There is a popular philosophy aboard that makes people believe they are only being realistic

when they face up to the fact of evil. Snakes are real and only the foolish who want to escape reality

deny their existence. But this kind of thinking leads to the promoting of evil under the guise of

realism. A realistic love story, to the world, demands some immorality, for immorality is real.

Swearing is popular on TV because real people do swear, and so to be realistic we must hear it on

TV. Real people today do everything that real people did in ancient Sodom and Gomorrah, and

since modern people want to be realistic they argue that it not only should be done, but it should be

promoted in movies, music, and literature in order to make our art and culture realistic.

The Christian can have no quarrel with the desire to be realistic, but he does have to disagree

with those who limit the real to the negative. The flower is just as real as the snake. You do not

have to pour forth the poison of hell to be realistic, for the pure and pleasant springs of heaven are

just as real.
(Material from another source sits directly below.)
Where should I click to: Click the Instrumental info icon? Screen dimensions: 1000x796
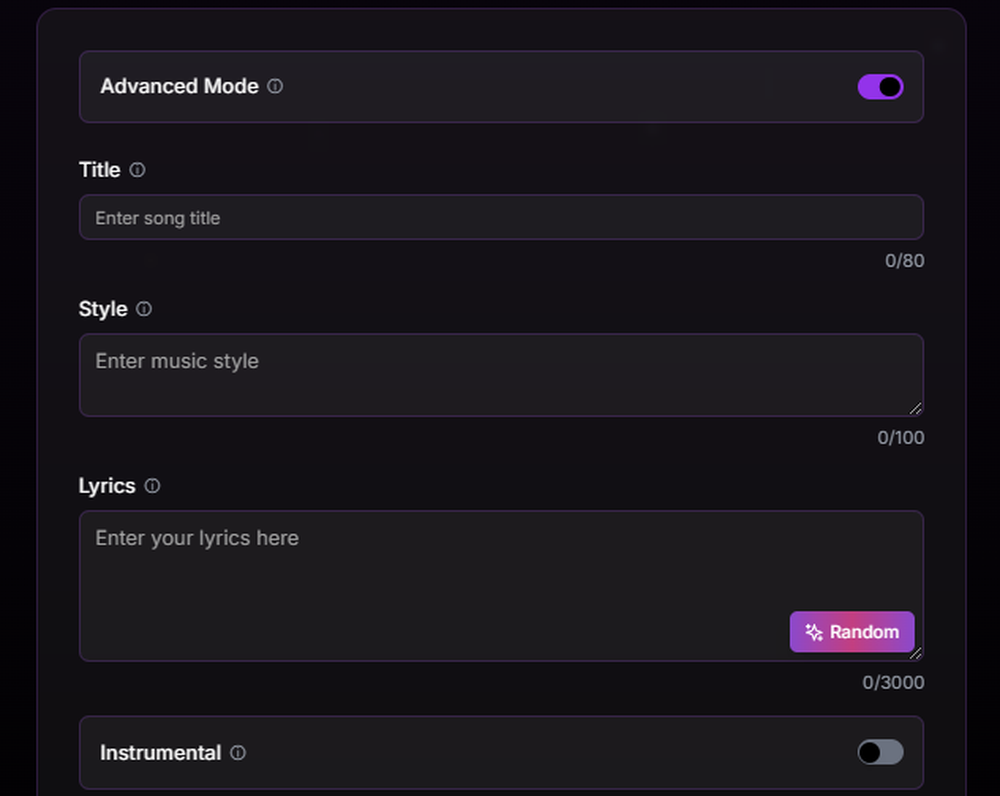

Those whose vision of the real is so narrow and limited that they must promote what is

evil to be realistic are extremely unrealistic, for true realism takes in the whole picture of reality.

True realism recognizes that evil is real, but also that it is only a temporal reality, and that it is a

reality that has come into existence and will one day cease to exist. The good and the true and the

beautiful, however, are the eternal aspects of reality that will never pass away, but will, in fact, be

forever increasing when evil has ceased to exist. Sorrow is real, but joy is real forever. The true

realist devotes himself to that reality which lasts.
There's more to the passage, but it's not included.